Zu erledigen
[A] Beantworte zum Text über Eichbergers Werk diese Fragen:
(i) Wer erzählt laut dem ersten Absatz eine Geschichte über wen?
(ii) Was setzt die Leichtigkeit voraus, mit der Eichberger das Pfropfen zu vollführen scheint?
(iii) Was ist nach dem letzten Absatz leider nicht möglich?
[B] Fasse den Absatz „Eichbergers Nicht-Sein-Ich, wünscht sich“ aus dem Text über Eichbergers Werk kürzer, ohne die Kernaussagen zu verlieren.
[C] Schreib den Text über Eichbergers Werk im Anschluss an seinen letzten Satz weiter.

Eichberger bedient sich, meiner Einsicht nach, der Greffologie, einer Figur, einer Metapfer auch für das Verhältnis von Kopie und Original. Das ist tapfer. Denn man weiß es nicht, ob das Ich, das nicht Eichberger sein soll, vielleicht eine Kopie, ein Simulacrum Eichbergers etwa ist. Oder: Matrjoschka erzählt eine Geschichte über Matrjoschka. Unendlich fortsetzbar.

Dann und wann ist in der permanenten performativen Pfropfung die kindliche Freude zu erkennen, die Eichberger im wilden Herumpelzen empfunden haben muss, denn die Leichtigkeit, mit welcher er dies zu vollführen scheint, erfordert eine zuvorgegangene Verinnerlichung der unterschiedlichsten, bereits erwähnten Denkmodelle.

Eichbergers Nicht-Sein-Ich, wünscht sich an einer Schlüsselstelle des Werks nur einmal ohne sein Hirn, ohne Gedächtnis und Erinnerung, ohne Gedanken unterwegs zu sein. Doch nicht und nicht gelingt es ihm, denn leider ist es nicht möglich, seinem Hirn zu entfliehen, geschweige denn ihm etwas zu verheimlichen.

Vorliegendes Material
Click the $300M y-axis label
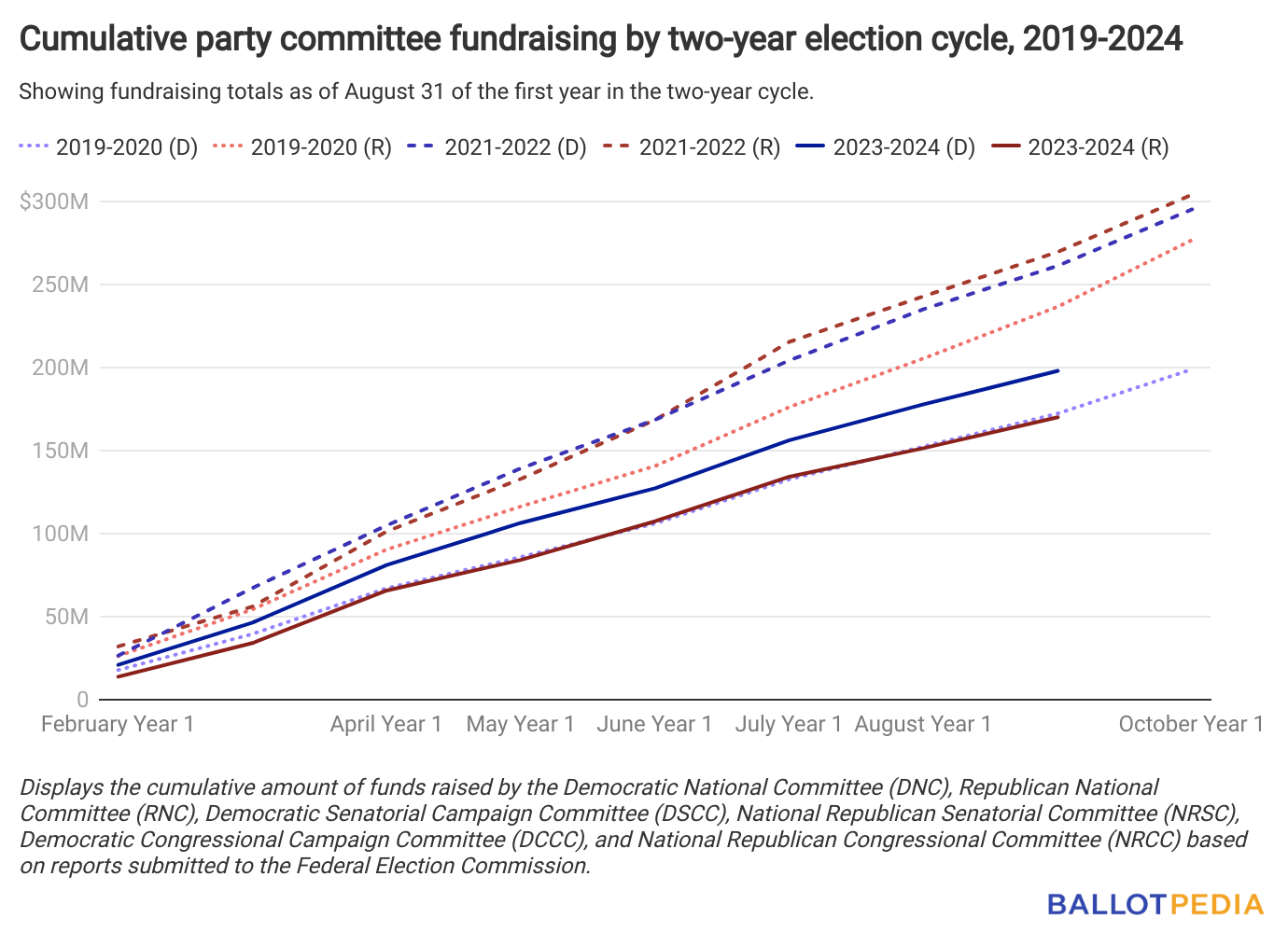Image resolution: width=1288 pixels, height=946 pixels. pos(54,202)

Ergebnisse je Aufgabe
[A]
(i) Matrjoschka erzählt eine Geschichte über Matrjoschka.
(ii) Eine zuvorgegangene Verinnerlichung der unterschiedlichsten, bereits erwähnten Denkmodelle.
(iii) Seinem Hirn zu entfliehen, geschweige denn ihm etwas zu verheimlichen.

[B] An einer Schlüsselstelle des Werks wünscht sich Eichbergers Nicht-Sein-Ich, einmal ohne Hirn, Gedächtnis, Erinnerung und Gedanken unterwegs zu sein. Das gelingt ihm nie, denn man kann seinem Hirn nicht entfliehen und erst recht nichts vor ihm verheimlichen.

[C]
Ganz anders und ungepfropft dramatisch wird es dann, wenn das ich, das nicht Eichberger sein soll, sich plötzlich gegen seine Mutter und seinen Bruder stellt, sehr persönlich wird und die beiden in einen dunklen Graben stößt, ganz tödlich fast, hier: pelz- und pfropffrei hingestellt, das Nahe fortgeschickt. Dort war ich als Leserin allein, ohne Schutz und Mantel einer Theorie, dort wurde Fall, was offenbar noch kein Modell gefunden hatte. Es fiel. Dies Ich, das keinesfalls Eichberger auch hier ist, meint jedoch an anderer Stelle, es gäbe keine Wirklichkeit, diese sei nur Konstruktion des Ich-bildenden Hirns, auch dort, eben dort? Die Frage ist, ob sich das Nicht-Ich Eichbergers nicht gegen seine eigenen Theorien stellt, denn wichtig für den künstlerischen Schaffungsprozess ist, und das weiß gerade dieses Ich, nicht das Subjekt und hier widerspricht es doch den selbst angewandten Modellen, denn Postulat des radikalen Konstruktivismus ist die solipsistische These, es würde allein nur das eigene Ich existieren.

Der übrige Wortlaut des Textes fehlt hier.